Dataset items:
BEGIN

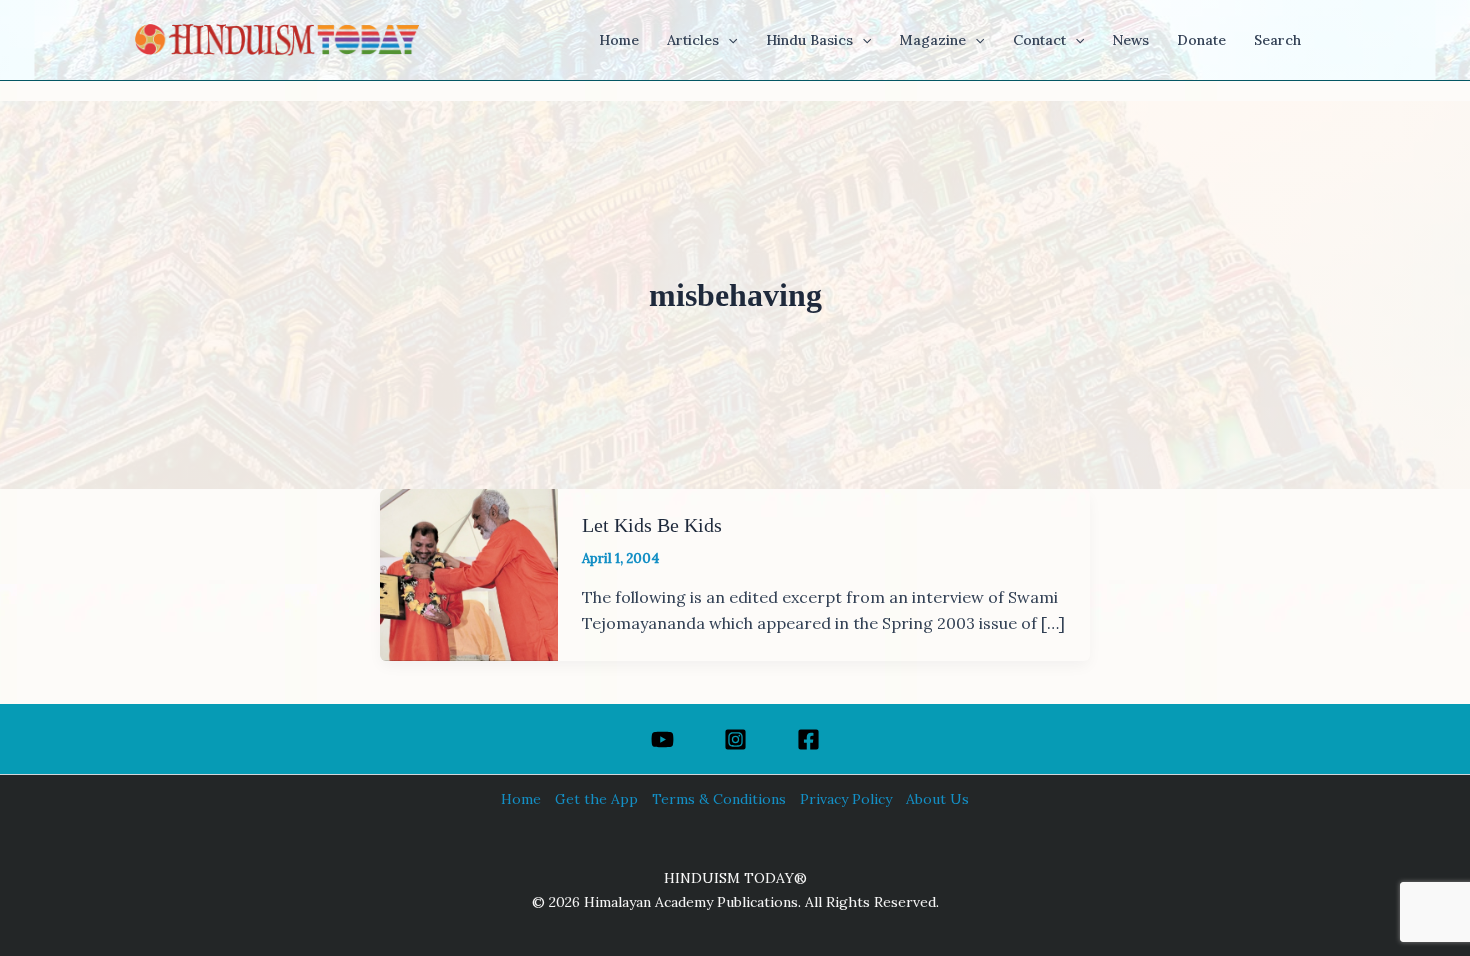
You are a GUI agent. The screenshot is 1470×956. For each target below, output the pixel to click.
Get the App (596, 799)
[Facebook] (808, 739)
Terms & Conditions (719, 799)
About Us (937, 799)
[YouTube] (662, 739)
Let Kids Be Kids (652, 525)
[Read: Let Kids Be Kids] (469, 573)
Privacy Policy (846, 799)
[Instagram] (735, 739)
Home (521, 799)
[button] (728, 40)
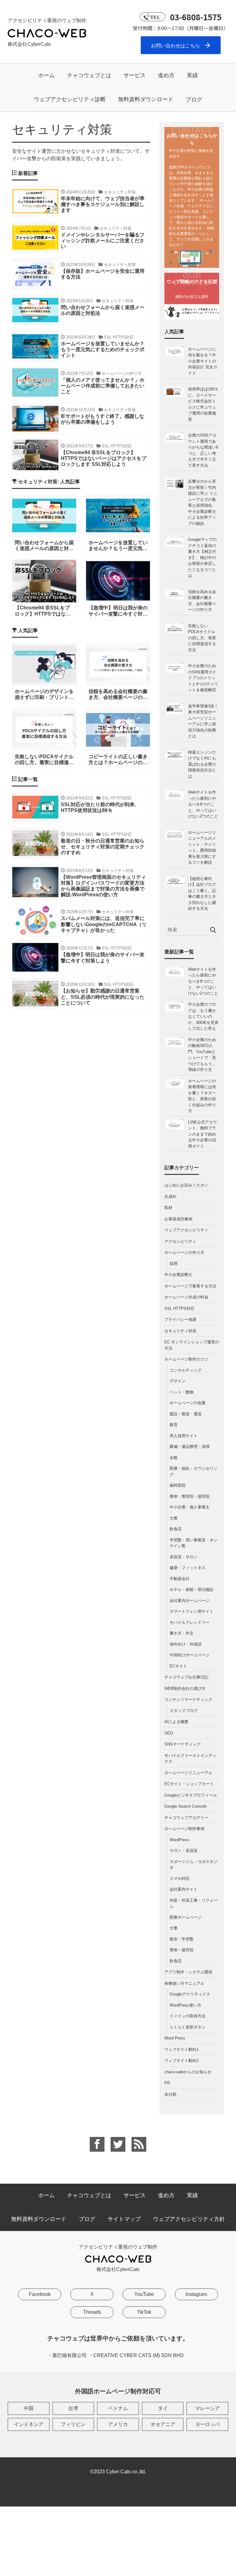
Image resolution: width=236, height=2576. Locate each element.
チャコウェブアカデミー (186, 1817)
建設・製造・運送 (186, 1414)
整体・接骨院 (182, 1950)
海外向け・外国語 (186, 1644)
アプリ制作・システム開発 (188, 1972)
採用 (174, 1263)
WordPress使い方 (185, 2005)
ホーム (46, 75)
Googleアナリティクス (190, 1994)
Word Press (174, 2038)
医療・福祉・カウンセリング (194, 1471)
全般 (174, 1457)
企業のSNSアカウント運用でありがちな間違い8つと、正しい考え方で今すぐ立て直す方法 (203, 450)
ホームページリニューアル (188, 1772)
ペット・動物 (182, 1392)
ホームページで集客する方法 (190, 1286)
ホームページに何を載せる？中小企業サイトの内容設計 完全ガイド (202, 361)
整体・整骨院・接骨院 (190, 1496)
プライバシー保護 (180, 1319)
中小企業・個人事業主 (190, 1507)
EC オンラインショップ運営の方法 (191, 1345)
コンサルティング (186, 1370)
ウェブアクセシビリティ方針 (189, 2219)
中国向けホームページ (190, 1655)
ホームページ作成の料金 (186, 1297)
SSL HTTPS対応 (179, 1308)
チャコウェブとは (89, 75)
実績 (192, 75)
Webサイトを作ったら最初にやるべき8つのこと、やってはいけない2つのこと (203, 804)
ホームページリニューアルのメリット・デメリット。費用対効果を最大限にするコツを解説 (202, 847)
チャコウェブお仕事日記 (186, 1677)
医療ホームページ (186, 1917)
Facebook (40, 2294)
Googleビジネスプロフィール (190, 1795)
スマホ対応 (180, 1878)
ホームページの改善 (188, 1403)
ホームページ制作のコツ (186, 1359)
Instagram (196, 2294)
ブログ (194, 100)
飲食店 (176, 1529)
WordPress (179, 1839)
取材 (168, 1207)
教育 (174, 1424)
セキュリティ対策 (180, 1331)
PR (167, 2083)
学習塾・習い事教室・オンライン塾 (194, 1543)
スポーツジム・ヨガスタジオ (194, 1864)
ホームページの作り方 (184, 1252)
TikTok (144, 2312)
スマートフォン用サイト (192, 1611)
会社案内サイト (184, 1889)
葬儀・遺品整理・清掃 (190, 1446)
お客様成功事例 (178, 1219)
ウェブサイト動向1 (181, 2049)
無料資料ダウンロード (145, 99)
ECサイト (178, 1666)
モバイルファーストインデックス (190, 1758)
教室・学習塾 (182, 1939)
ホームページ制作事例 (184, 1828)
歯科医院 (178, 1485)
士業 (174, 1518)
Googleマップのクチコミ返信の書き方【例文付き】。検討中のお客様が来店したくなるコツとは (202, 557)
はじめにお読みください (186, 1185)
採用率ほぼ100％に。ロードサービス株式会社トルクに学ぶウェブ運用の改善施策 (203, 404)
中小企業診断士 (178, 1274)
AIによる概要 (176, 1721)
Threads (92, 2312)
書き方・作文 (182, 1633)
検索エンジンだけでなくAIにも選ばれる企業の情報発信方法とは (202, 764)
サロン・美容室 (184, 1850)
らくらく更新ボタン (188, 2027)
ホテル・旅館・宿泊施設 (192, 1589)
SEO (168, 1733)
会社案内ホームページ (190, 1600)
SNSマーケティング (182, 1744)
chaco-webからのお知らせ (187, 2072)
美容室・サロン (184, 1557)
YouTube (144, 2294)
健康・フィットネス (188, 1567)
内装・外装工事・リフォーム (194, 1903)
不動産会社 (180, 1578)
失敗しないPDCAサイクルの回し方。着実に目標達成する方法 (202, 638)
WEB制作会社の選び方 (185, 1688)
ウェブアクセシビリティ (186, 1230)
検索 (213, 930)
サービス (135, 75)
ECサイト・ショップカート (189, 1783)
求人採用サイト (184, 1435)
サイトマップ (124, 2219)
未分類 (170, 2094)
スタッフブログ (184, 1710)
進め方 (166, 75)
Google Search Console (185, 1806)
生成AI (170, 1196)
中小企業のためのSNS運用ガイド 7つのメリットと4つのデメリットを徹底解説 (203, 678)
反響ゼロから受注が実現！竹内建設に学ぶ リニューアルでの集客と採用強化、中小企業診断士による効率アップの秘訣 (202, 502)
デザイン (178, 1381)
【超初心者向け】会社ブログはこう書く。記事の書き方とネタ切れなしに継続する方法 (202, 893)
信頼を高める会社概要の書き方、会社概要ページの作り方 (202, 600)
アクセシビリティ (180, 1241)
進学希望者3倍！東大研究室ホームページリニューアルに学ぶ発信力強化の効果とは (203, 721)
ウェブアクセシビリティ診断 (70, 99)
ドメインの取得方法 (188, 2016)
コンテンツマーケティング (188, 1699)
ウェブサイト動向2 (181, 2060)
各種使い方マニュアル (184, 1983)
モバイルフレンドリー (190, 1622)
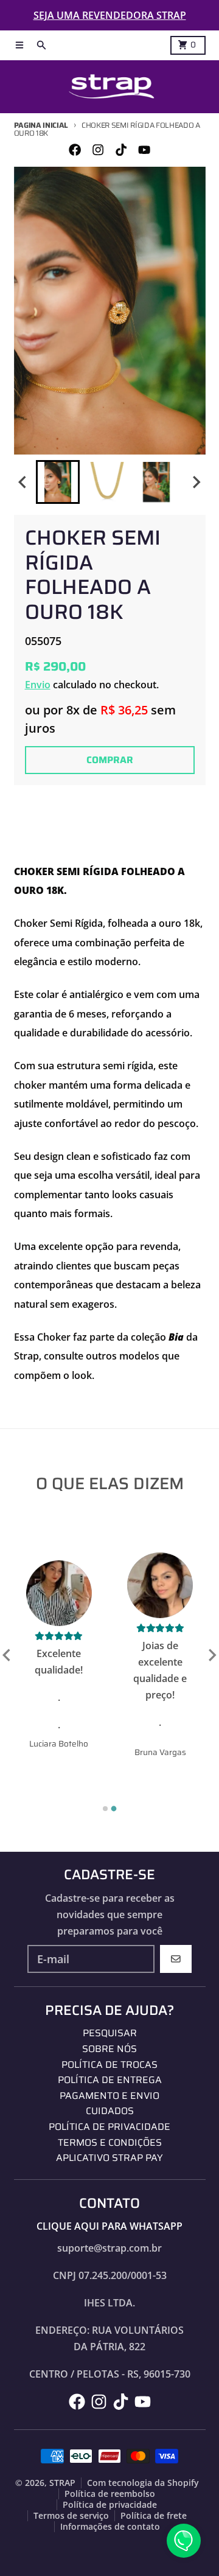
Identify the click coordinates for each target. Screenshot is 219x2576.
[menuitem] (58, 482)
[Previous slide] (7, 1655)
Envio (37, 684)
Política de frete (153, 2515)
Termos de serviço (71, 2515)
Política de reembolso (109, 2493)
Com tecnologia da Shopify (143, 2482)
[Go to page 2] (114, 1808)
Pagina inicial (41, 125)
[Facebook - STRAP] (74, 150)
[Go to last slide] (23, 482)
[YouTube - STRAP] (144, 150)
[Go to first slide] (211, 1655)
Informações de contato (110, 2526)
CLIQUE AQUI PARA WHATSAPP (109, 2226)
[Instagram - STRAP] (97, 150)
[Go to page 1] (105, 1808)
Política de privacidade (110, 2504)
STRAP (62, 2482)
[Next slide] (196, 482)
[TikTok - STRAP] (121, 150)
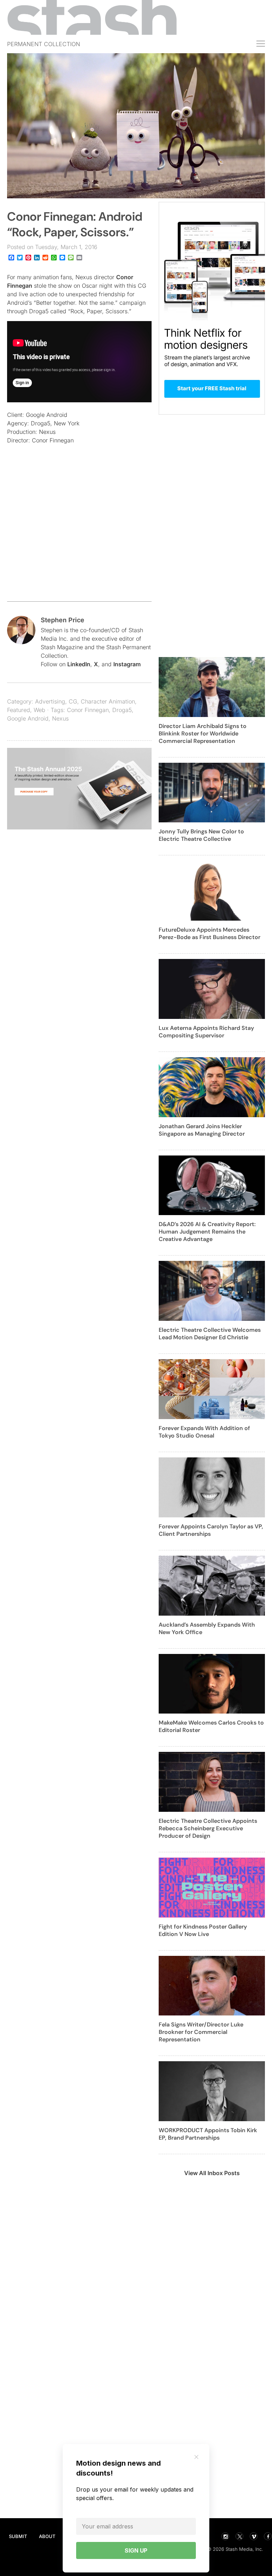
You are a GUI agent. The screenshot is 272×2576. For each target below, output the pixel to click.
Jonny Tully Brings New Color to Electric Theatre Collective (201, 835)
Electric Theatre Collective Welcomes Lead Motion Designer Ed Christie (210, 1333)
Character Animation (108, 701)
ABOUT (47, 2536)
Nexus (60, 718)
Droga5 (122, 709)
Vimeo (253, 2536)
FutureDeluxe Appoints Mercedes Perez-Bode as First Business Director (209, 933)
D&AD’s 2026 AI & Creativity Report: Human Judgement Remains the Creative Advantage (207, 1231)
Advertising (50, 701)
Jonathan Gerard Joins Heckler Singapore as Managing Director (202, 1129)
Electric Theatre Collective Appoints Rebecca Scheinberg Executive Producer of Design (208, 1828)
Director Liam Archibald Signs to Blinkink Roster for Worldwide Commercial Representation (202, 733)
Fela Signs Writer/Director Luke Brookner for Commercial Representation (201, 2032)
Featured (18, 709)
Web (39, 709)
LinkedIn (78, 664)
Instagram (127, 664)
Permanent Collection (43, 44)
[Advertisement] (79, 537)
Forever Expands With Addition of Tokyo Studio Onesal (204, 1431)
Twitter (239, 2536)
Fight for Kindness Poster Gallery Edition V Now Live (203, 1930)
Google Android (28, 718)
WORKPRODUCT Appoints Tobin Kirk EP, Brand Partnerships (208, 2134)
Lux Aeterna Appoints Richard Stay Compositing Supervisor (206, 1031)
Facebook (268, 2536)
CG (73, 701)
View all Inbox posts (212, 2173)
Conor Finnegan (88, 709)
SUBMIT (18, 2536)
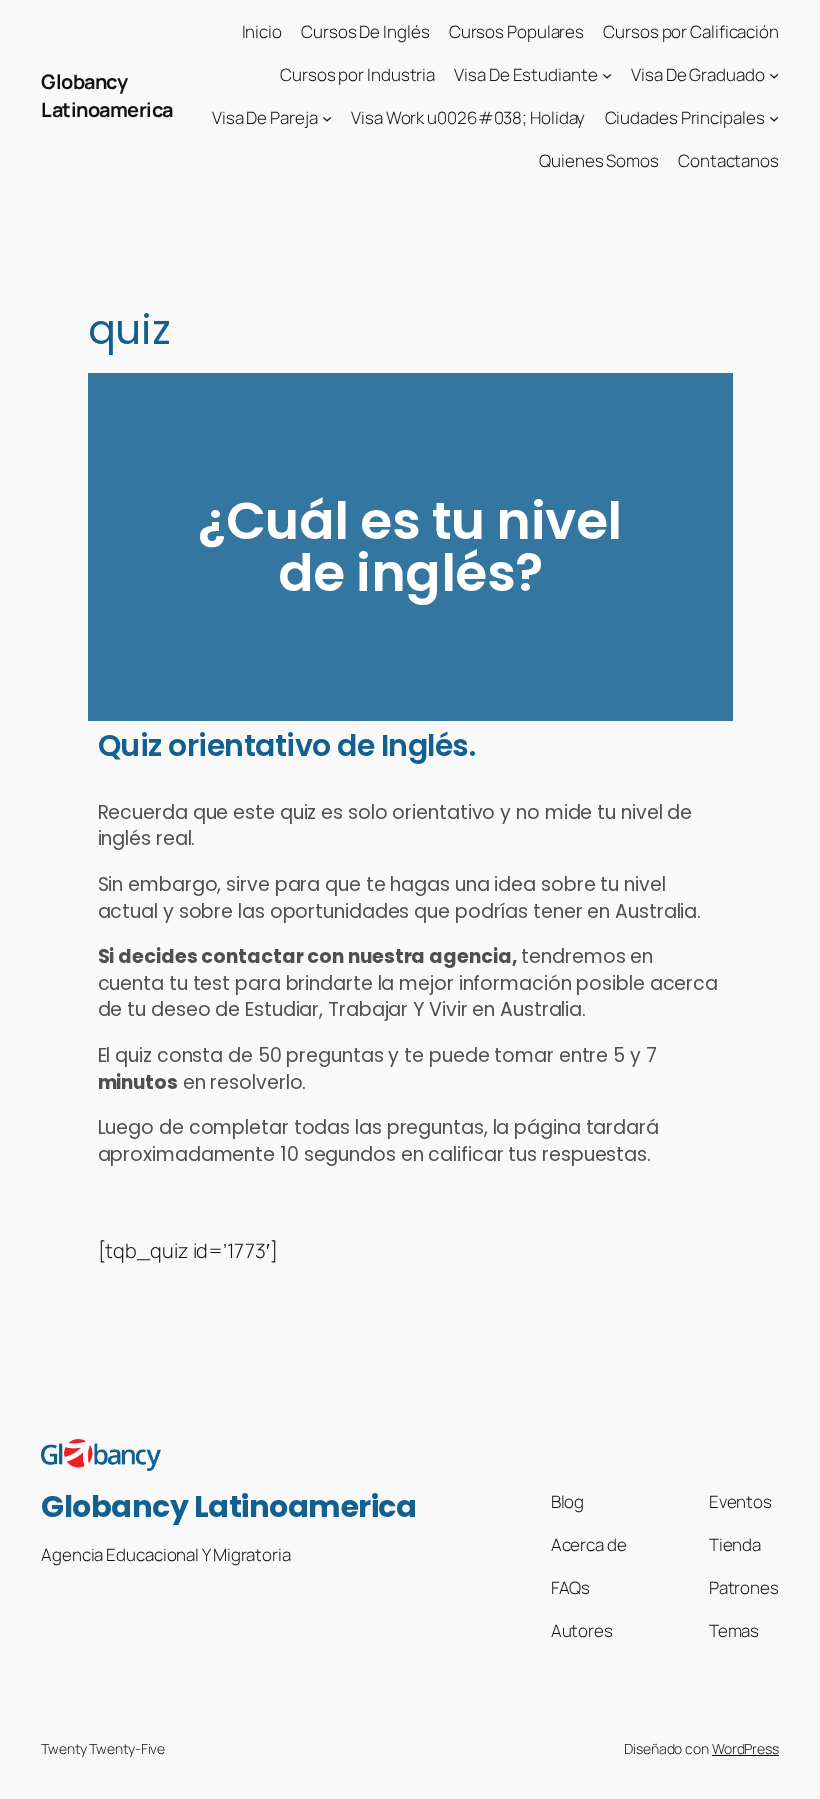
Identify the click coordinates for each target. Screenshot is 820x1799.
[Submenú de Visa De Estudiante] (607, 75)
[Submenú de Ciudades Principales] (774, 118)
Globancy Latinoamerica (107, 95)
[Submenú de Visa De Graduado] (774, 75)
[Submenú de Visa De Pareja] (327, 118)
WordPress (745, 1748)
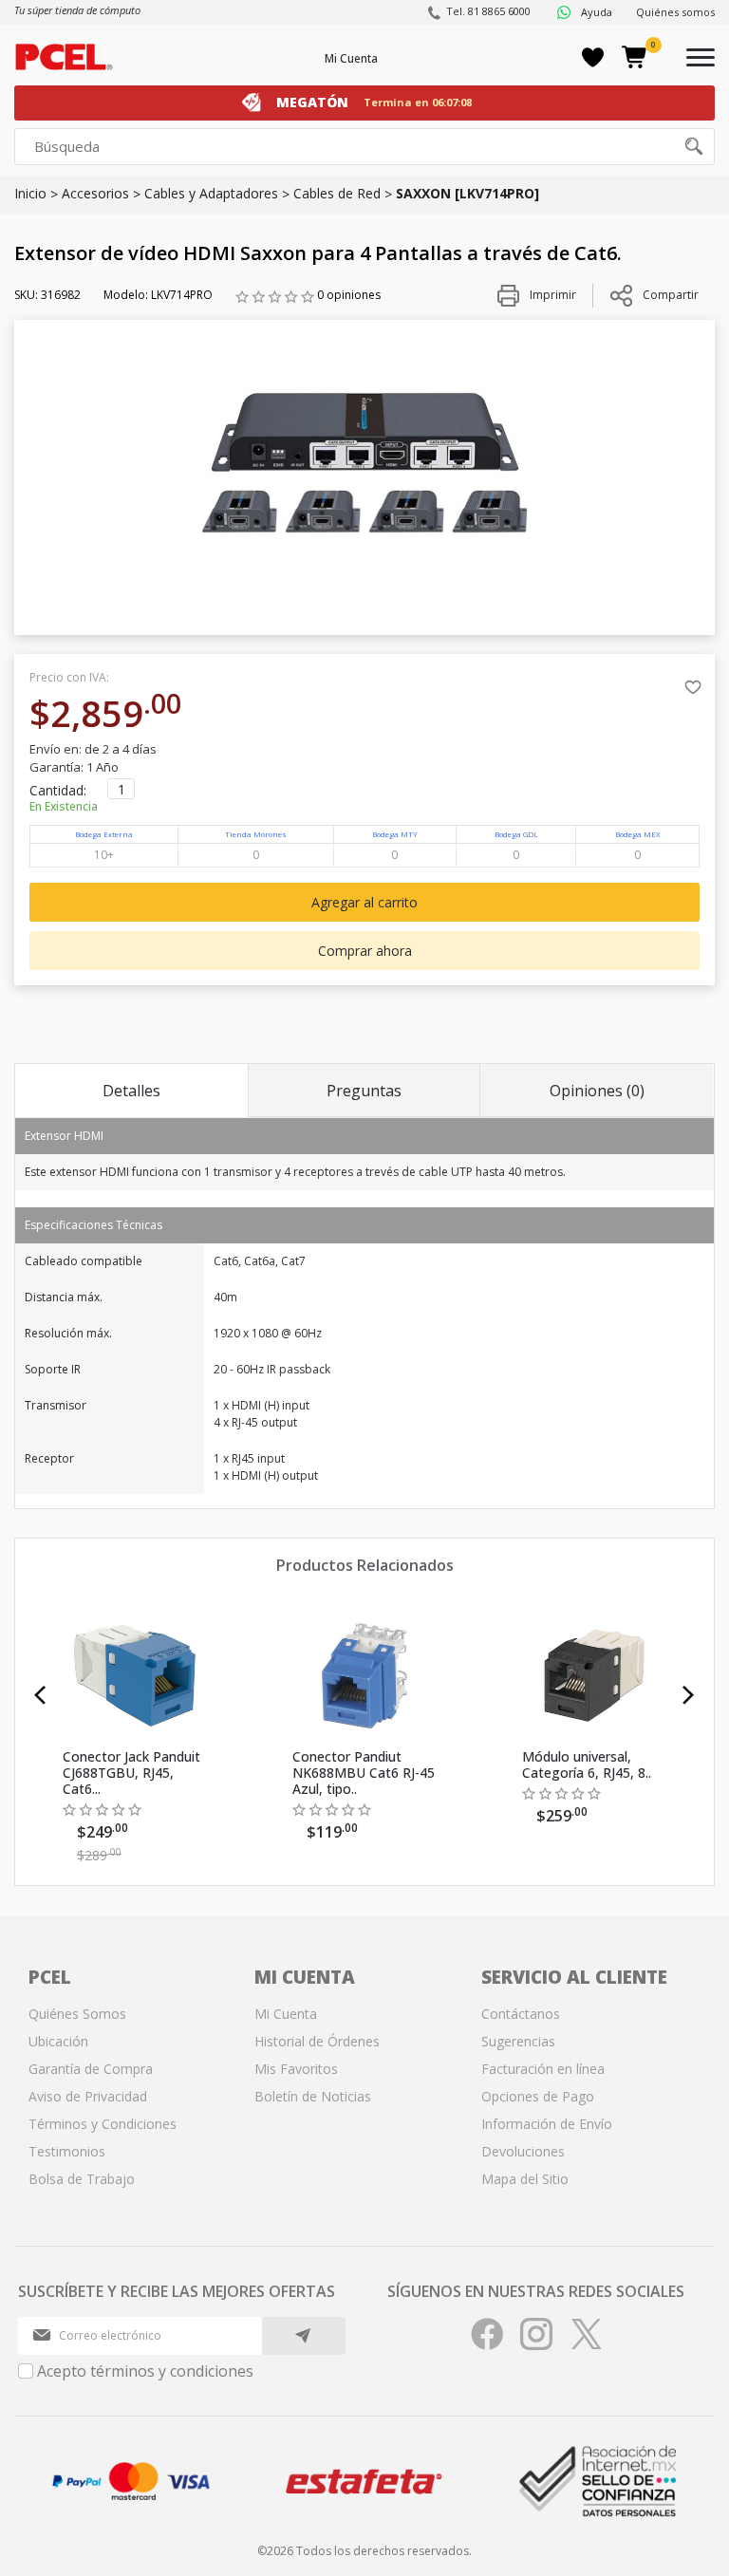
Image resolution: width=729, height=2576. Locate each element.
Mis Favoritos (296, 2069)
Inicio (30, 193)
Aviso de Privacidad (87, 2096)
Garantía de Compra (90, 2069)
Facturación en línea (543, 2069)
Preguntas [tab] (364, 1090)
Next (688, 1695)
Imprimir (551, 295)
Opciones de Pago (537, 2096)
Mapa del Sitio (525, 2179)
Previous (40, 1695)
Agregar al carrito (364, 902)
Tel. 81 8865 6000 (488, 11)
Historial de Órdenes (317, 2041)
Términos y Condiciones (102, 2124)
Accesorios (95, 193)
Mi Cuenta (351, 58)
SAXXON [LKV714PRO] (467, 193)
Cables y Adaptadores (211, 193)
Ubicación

END

About this exercise:
Retype exactly the lines of the data above that fall between the line with "Googleマップのクチコミ返信の書き方【例文付き】。検討中のお客様が来店したくなるコツとは (202, 557)" and the line with "検索エンジンだけでなくAIにも選ばれる企業の情報発信方法とは (202, 764)", inclusive, and add nothing.

Response to this task:
Googleマップのクチコミ返信の書き方【例文付き】。検討中のお客様が来店したくなるコツとは (202, 557)
はじめにお読みください (186, 1185)
採用率ほぼ100％に。ロードサービス株式会社トルクに学ぶウェブ運用の改善施策 (203, 404)
中小企業診断士 (178, 1274)
AIによる概要 (176, 1721)
Threads (92, 2312)
書き方・作文 (182, 1633)
検索エンジンだけでなくAIにも選ばれる企業の情報発信方法とは (202, 764)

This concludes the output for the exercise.